Lessons from agile waterfall approach Agile Testing

The biggest lesson learned through the BLA Ltd project was that the in-house team had actually worked in a pseudo-agile way(we just didn’t realize it at the time):

  • We co-located development and test resources.
  • The system testers tested code as it was built(hence the request for an additional week in development).
  • Unit tests were automated using JRun.
  • Daily short progress meetings were held throughout the delivery to ensure everything was on target.
  • The V-model principles of early test design significantly enhanced our approach to delivery.
  • All documentation was delivered with the initial drop of code.

Webfrontendsrus,however,appeared to have used agile as an excuse to adopt ad hoc and unstructured methods:

  • None of their team had identified roles;developers did their own unit testing and the system testing(no trained system testers were used).
  • No documentation was delivered.
  • Code was rewritten on the fly,with no knowledge of the risk or impact of the change.
  • Resources were employed without the requisite development skills(in effect to make up the numbers required).
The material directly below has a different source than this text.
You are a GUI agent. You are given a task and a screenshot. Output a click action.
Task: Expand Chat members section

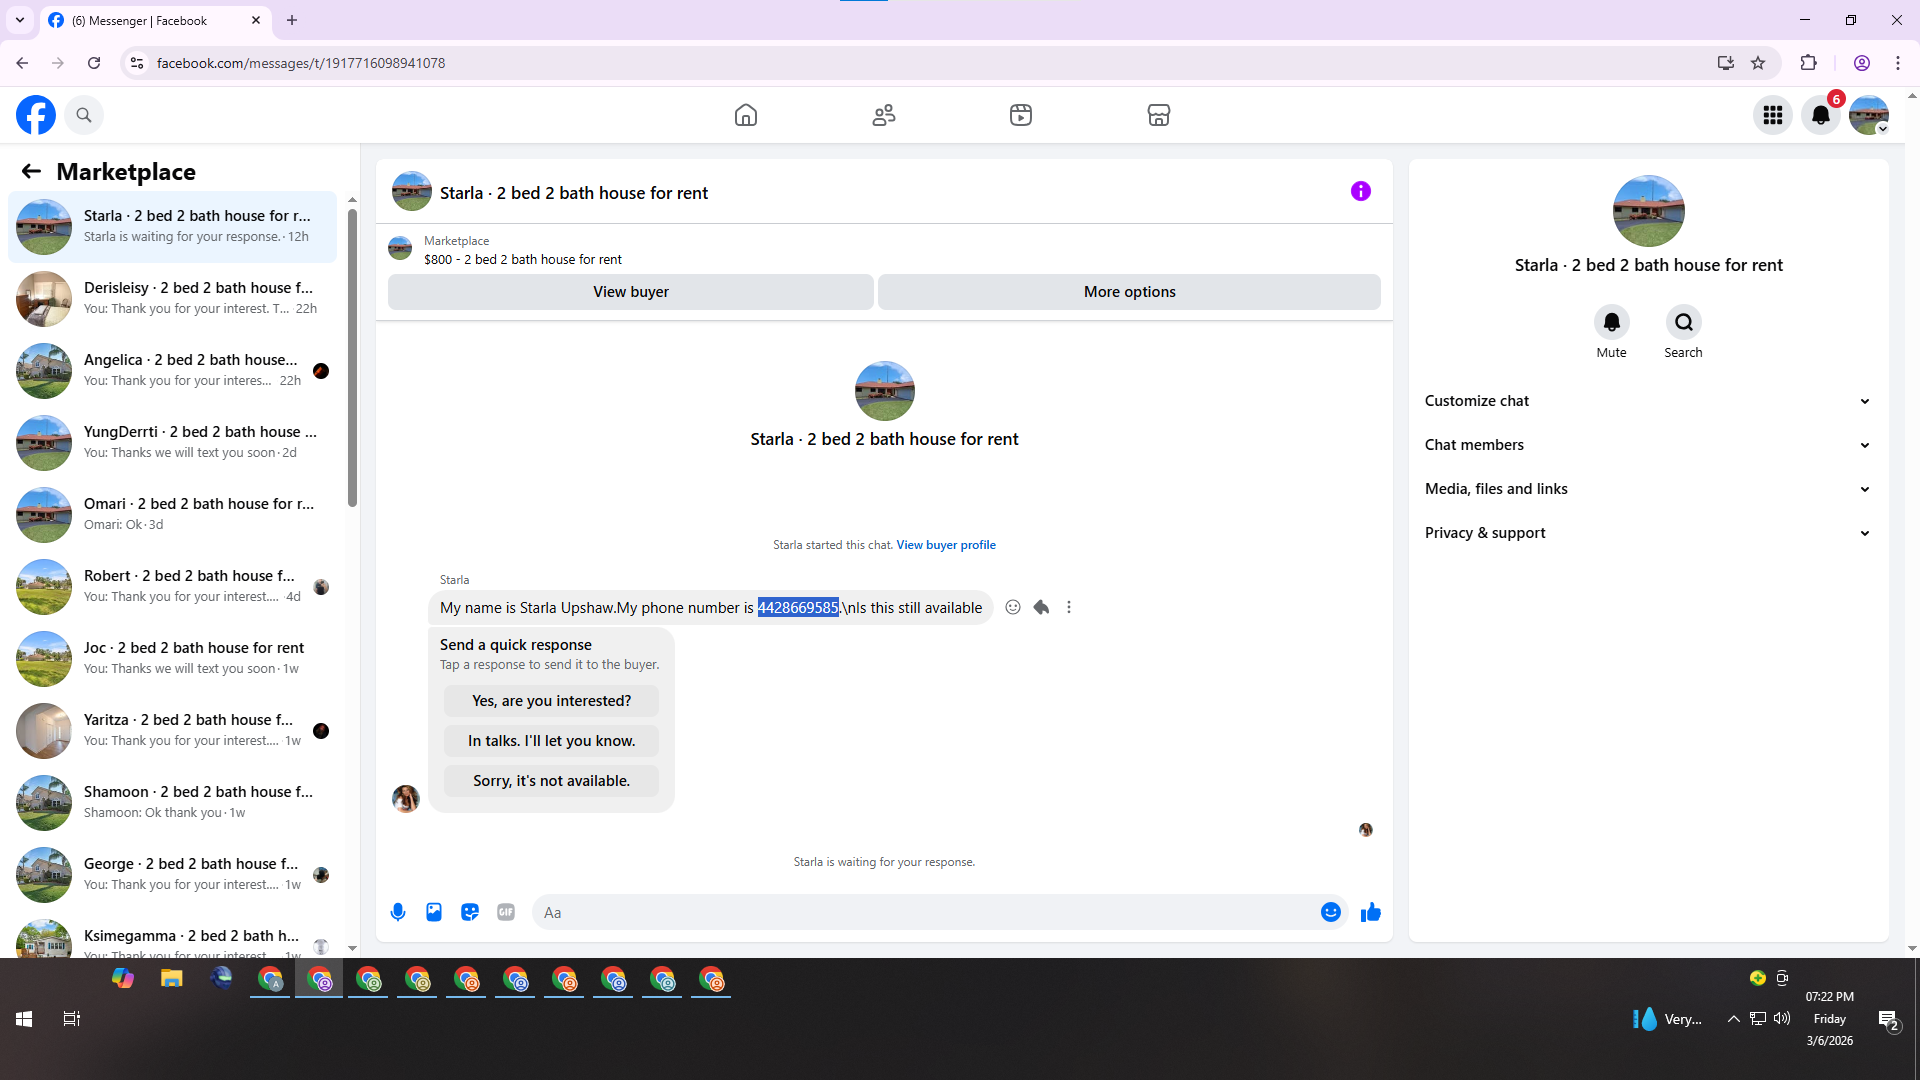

BLA Ltd has now adopted a far stronger supplier management position regarding the quality of third-party software, defining the required development approach(and building in audits to ensure they are followed), demanding access to review system tests, and trying(as much as contracts will allow) to work in partnership with third parties.

While they still use the waterfall approach on the older maintenance releases, BLA Ltd has successfully implemented projects using Scrum as their prescribed delivery method for all new developments.